To stop saying, "when all my finances are in order, then I will start saving."
To stop thinking, "when all my old stuff is organized then I will hang the new pictures on the wall."
To just get up and go out and stop feeling unacceptable to go out because my hair is a mess and I'm wearing the same shirt I wore to bed.
To just dive in. Headfirst.
To back off unnecessary spending, but still have hobbies that make me happy.
To take an hour and condense that box of high school and college memories, but only an hour, so I don't get lost in the memories and lose three hours. And to be ok that I'm not finished. That I can go back and do more and not finish again. If you don't start, if you don't do something, then absolutely nothing will change.
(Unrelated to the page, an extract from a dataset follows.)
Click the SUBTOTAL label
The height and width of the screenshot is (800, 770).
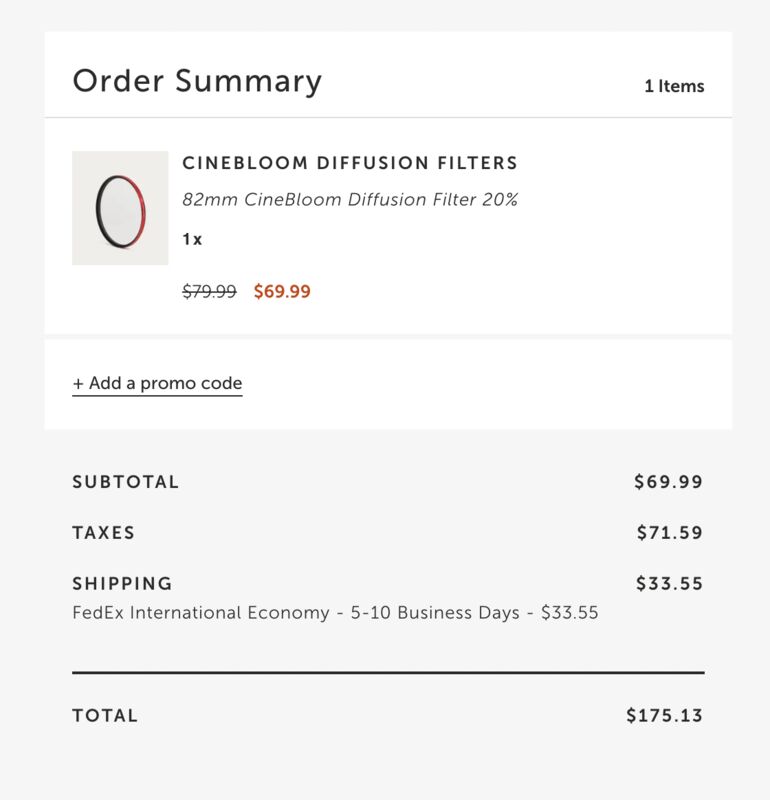tap(126, 482)
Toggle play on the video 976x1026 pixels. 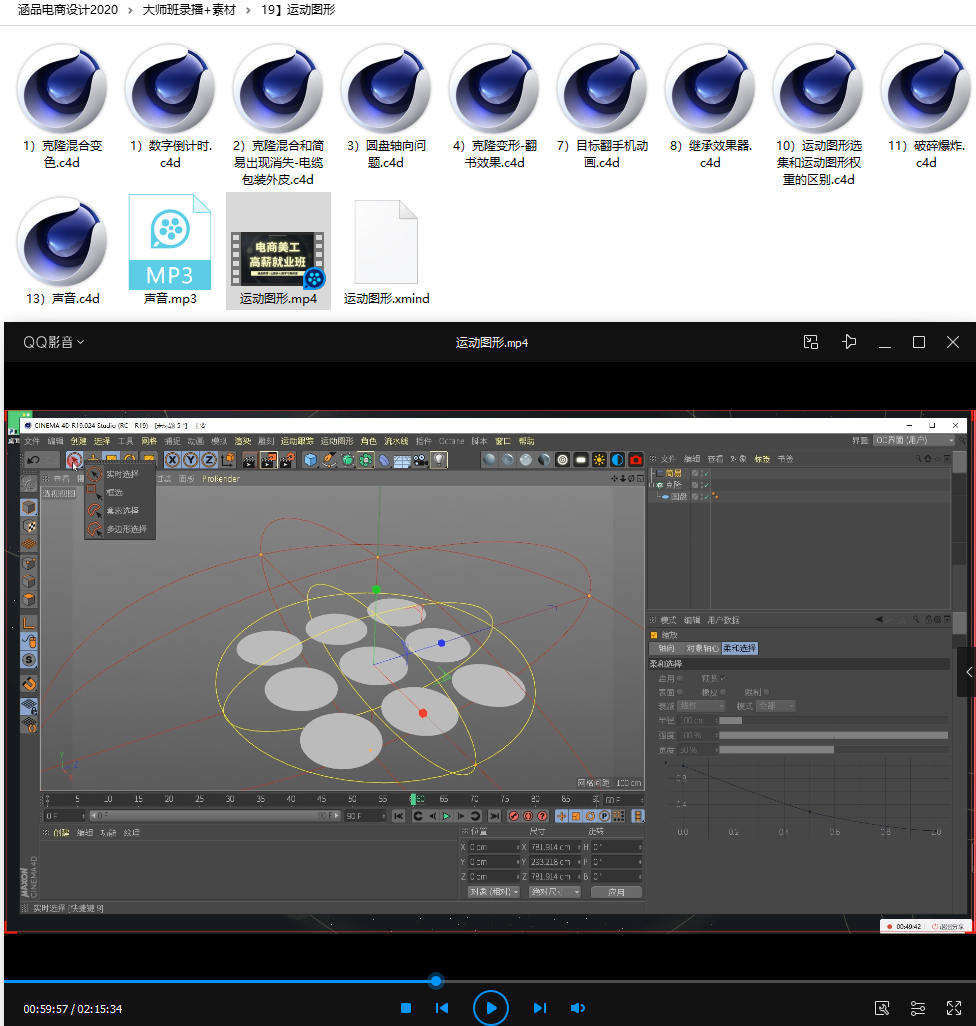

I just painted my three kitchen chairs. I still need to wax them, but the painting is done. I can't tell you how long I've been staring at those chairs. Willing myself the energy to finish.
Where was I losing the time? What was sucking my energy? TV. Computer. Some negative websites and bummer podcasts.
He asked me if something was bothering me. I told him I thought I was just feeling my age. But we talked and there is more to it. There is always more to it. He suggested I back off TV and the computer. It is a good suggestion. Although right now I am online typing this and watching a video. But, writing makes me feel good and the show is one I've always loved. I'll be done soon. Feeling refreshed that I could get this out, could watch an episode of my favorite old show and got the painting done. Accomplished something. Taking note of what I accomplished and feeling good about the day.